Teks dokumen ::

Friday 24 May 2013

Surat untuk Ayah


-24 Mei-

Tanggal dimana semua  berubah, berubah total. Hari dimana untuk pertama kalinya aku merasa kehilangan satu hal yang amat sangat berharga. Hari dimana setelah hari itu terlewati aku merasa ada sesuatu yang hilang.

Yah,
DULU. Ayah yang mengajariku untuk mengerti dan memahami ada yang lingkungan sekitar. Mengantarku ke sekolah juga mengambil nilai. Dengan bangga aku menggandeng ayah ke kelas dan dengan bangga pula akan prestasiku ayah menunjukkan nilai itu. Ayah satu sosok imam yang menjadi panutanku. Bahkan untuk beberapa tahun aku hanya tidur berdua dengan ayah. Itu adalah kenangan terindah denganmu yah

Namun, aku hanyalah sosok labil yang waktu itu tak pernah menyadari arti hadirmu. Yang hanya bisa mengeluh dan membandingkan ayah dengan sosok lain. Aku iri dengan orang lain yang mempunyai ayah hebat. Bahkan aku menganggap mereka ayahku juga ketika hujan deras mengantar kami ke sekolah. Satu kekecewaan yang mampu menutupi apa yang ada pada ayah.

Yah,
Saat aku kehilanganmu barulah aku menyadari arti penting kehadiranmu. Betapa ayah menyayangiku walau dengan rasa acuh itu. Pernah suatu hari hanya karena egoku yang memuncak, Tak ingin berangkat ke sekolah , cengeng karena tak ada teman yang bisa membimbingku untuk menyeberang jalan. Namun akhirnya ayah mengantarkan ke sekolah sampai jalan raya. Dan akhirnya bertemu ibu yang menenangkanku. LABIL, dan baru aku tahu esoknya ternyata ayah waktu itu mengikutiku dari belakang tak hanya sampai jalan raya itu tetapi sampai sekolah. Memastikan aku baik baik saja sampai sekolah. Sekali lagi yah tanpa ku minta dan aku tak kan pernah tau kalau ibu tak mengatakannya.

Yah,
Masih teringat sangat jelas saat aku mengungkapkan kekecewaan saat ayah dan semuanya justru keluar kota beberapa hari dan meninggalkan aku hanya dengan kakak saat ujian. Terabaikan dan itulah yang aku rasakan saat itu. Masih teringat sangat jelas saat ayah justru pergi ke luar kota saat itu musibah datang. Lagi hanya dengan kakak. Aku hanyalah anak kecil yang tak tau dan tak mau tau apa yang terjadi. Kecewa.. rasa itulah yang membuncah ada di dalam hati. Terlalu kecewa atas apa yang ayah lakukan.

Yah,
Semua kebaikan ayah tertutupi oleh kekecewaan itu.  Kini yang tersisa hanyalah rasa sesal yang membuat sesak di dada. Ketika ayah sakit dengan egoisnya aku masih berfikir yang tidak tidak. Suudzon atas apa yang terjadi. Saat yasinan waktu itu malah dengan tololnya aku mengatakan kalau ayah mengada ada. Aku menyesal yah, tapi penyesalan itu selalu datang terlambat.

Baris data ::
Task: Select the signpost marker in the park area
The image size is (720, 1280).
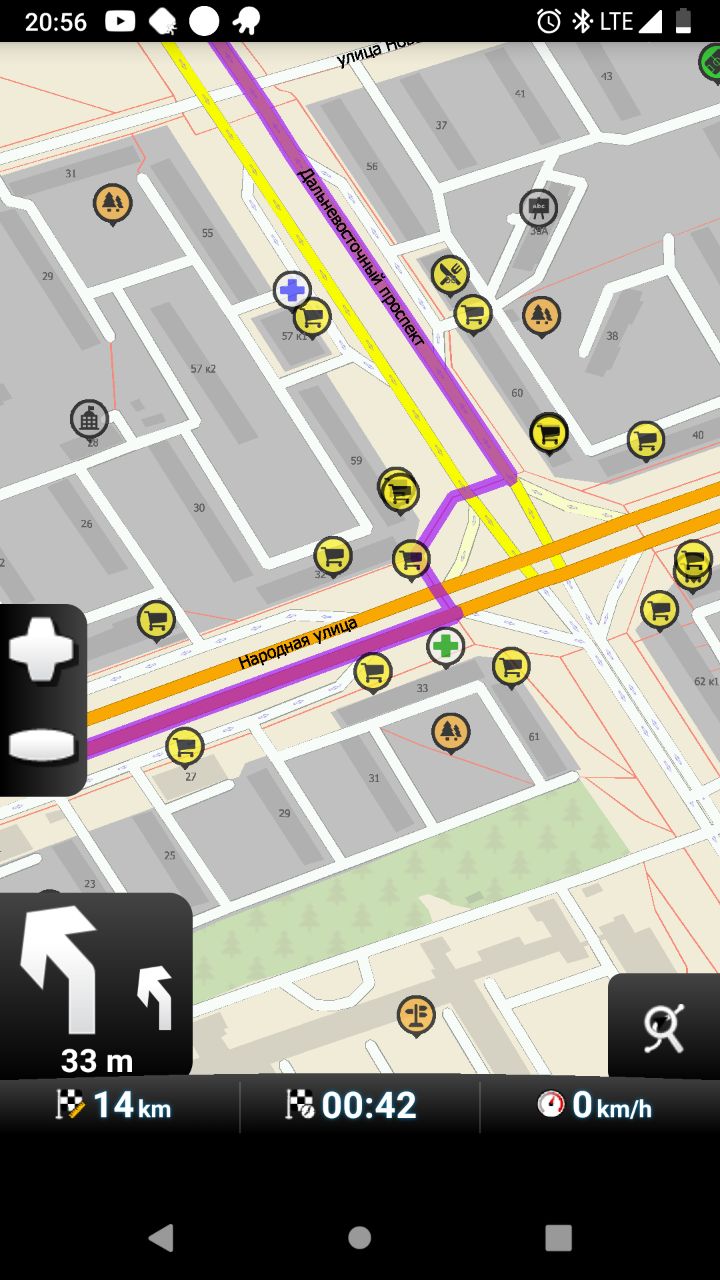Action: click(x=416, y=1015)
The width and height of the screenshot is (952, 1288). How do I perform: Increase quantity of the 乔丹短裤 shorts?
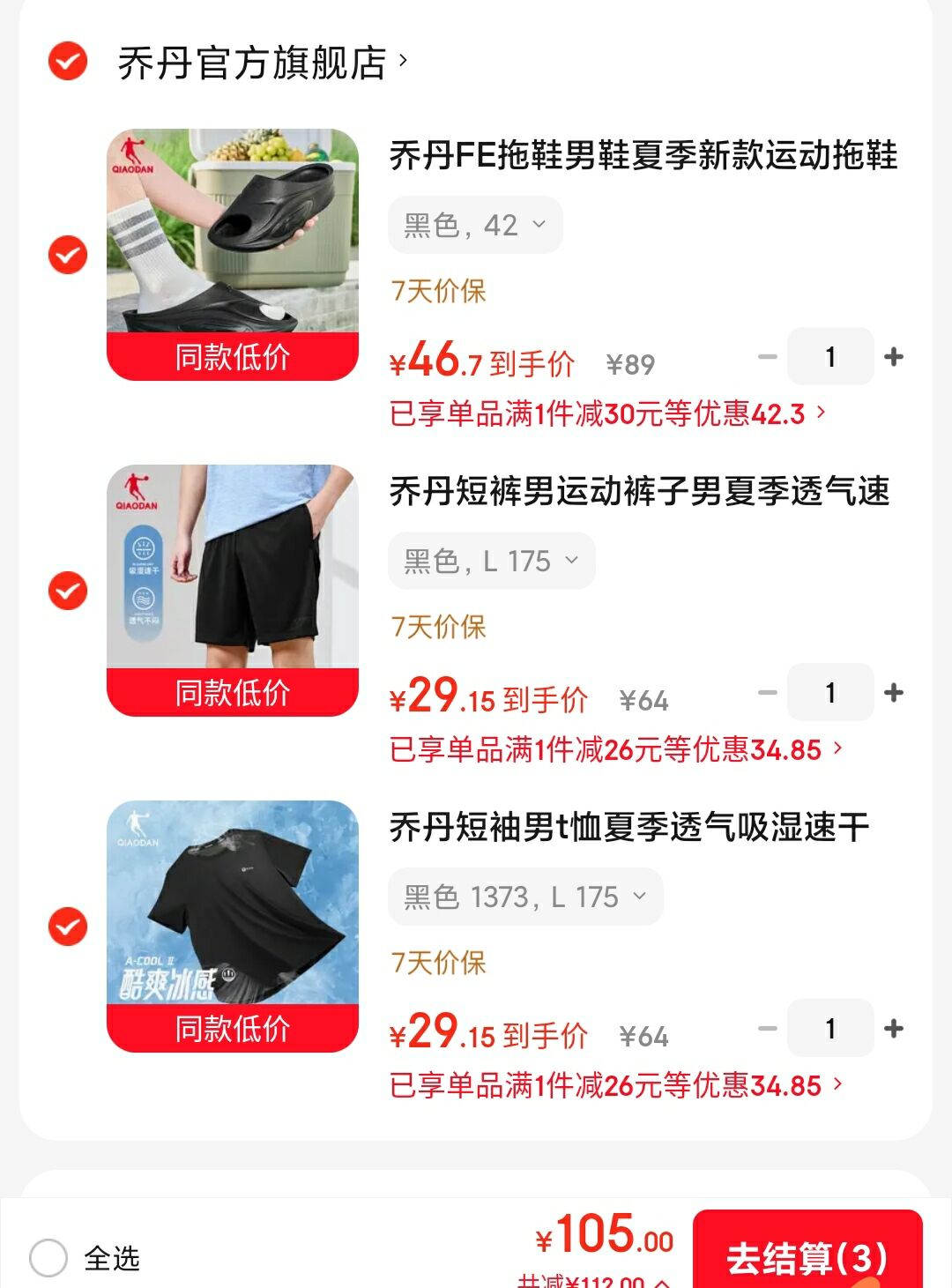point(894,693)
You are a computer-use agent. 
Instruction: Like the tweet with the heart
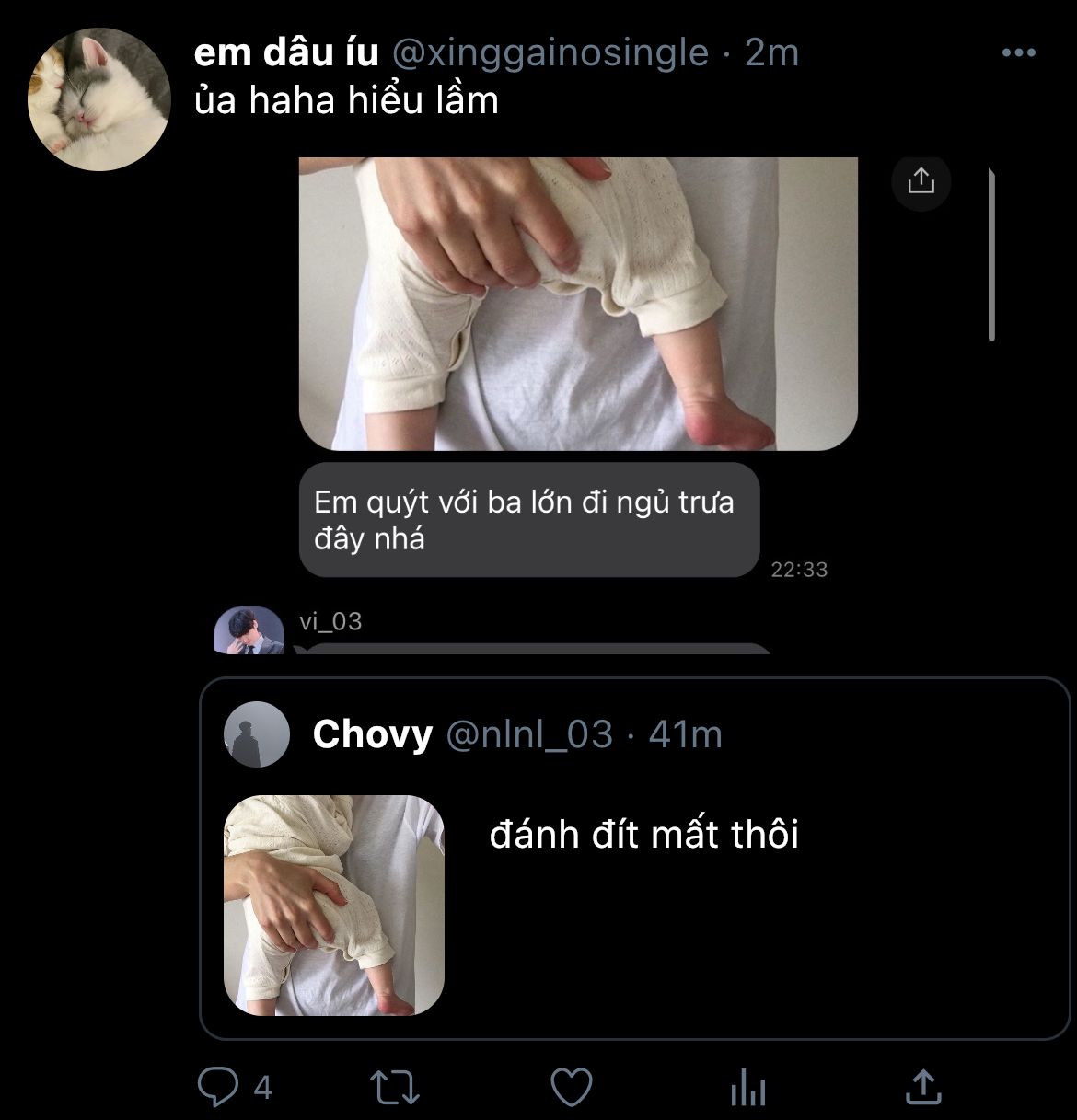(x=571, y=1087)
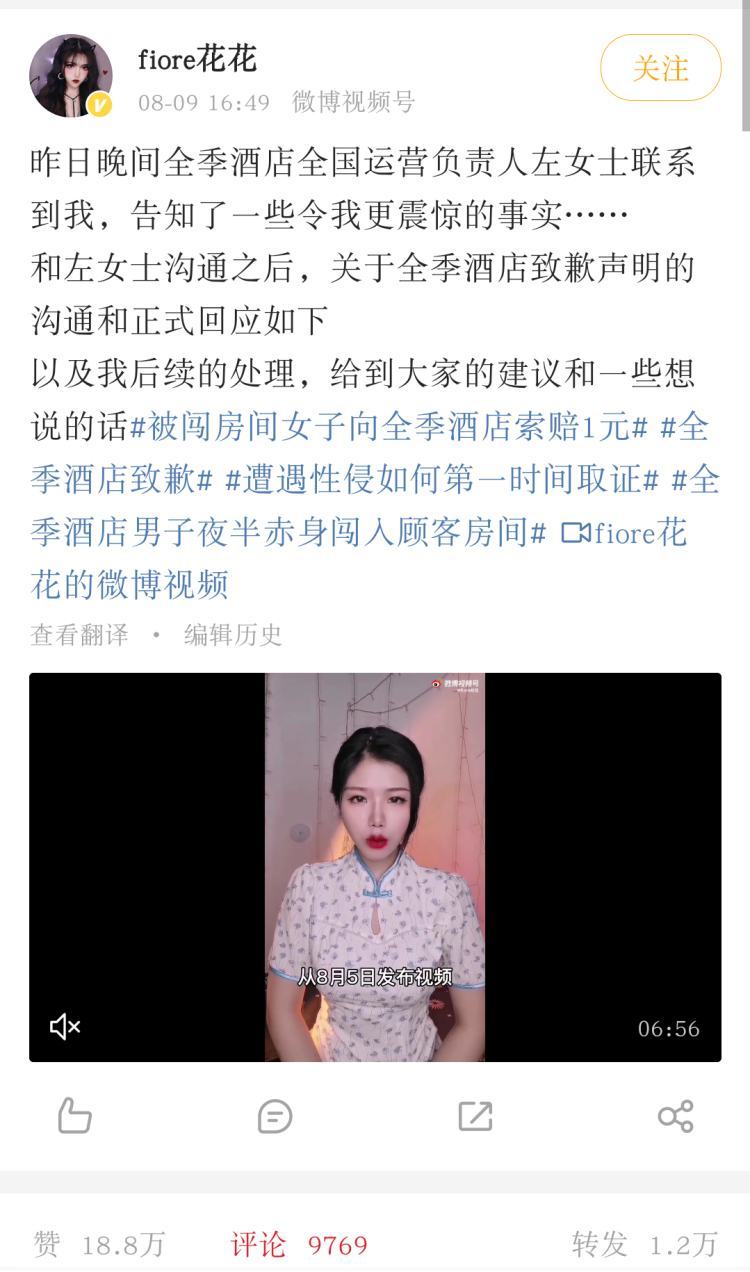Switch to the 转发 1.2万 tab

[x=645, y=1244]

Yang perlu dikerjakan ::
(a) Rangkumlah surat untuk ayah di atas dalam dua kalimat.
(b) Salin ulang seluruh baris data di atas apa adanya, tanpa menyertakan gambar dalam jawaban.
Surat untuk ayah dan baris data di atas diambil dari sumber yang berbeda.

Jawaban yang diharapkan ::
(a) Penulis mengenang kedekatan dengan ayah di masa kecil, seperti diantar ke sekolah dan menjadikan ayah panutan, tetapi dulu justru sering mengeluh, iri pada orang lain yang mempunyai ayah hebat, dan merasa terabaikan saat ayah pergi ke luar kota. Setelah kehilangan ayah, penulis baru menyadari betapa ayah menyayanginya, misalnya ketika ayah diam-diam mengikutinya sampai sekolah, dan kini yang tersisa hanyalah penyesalan yang datang terlambat.

(b)
Task: Select the signpost marker in the park area
The image size is (720, 1280).
Action: click(x=416, y=1015)
The width and height of the screenshot is (952, 1288). How do I perform: Increase quantity of the 乔丹短裤 shorts?
point(894,693)
You are a computer-use agent. 
Instruction: Like the tweet with the heart
(x=571, y=1087)
Switch to the 转发 1.2万 tab

[x=645, y=1244]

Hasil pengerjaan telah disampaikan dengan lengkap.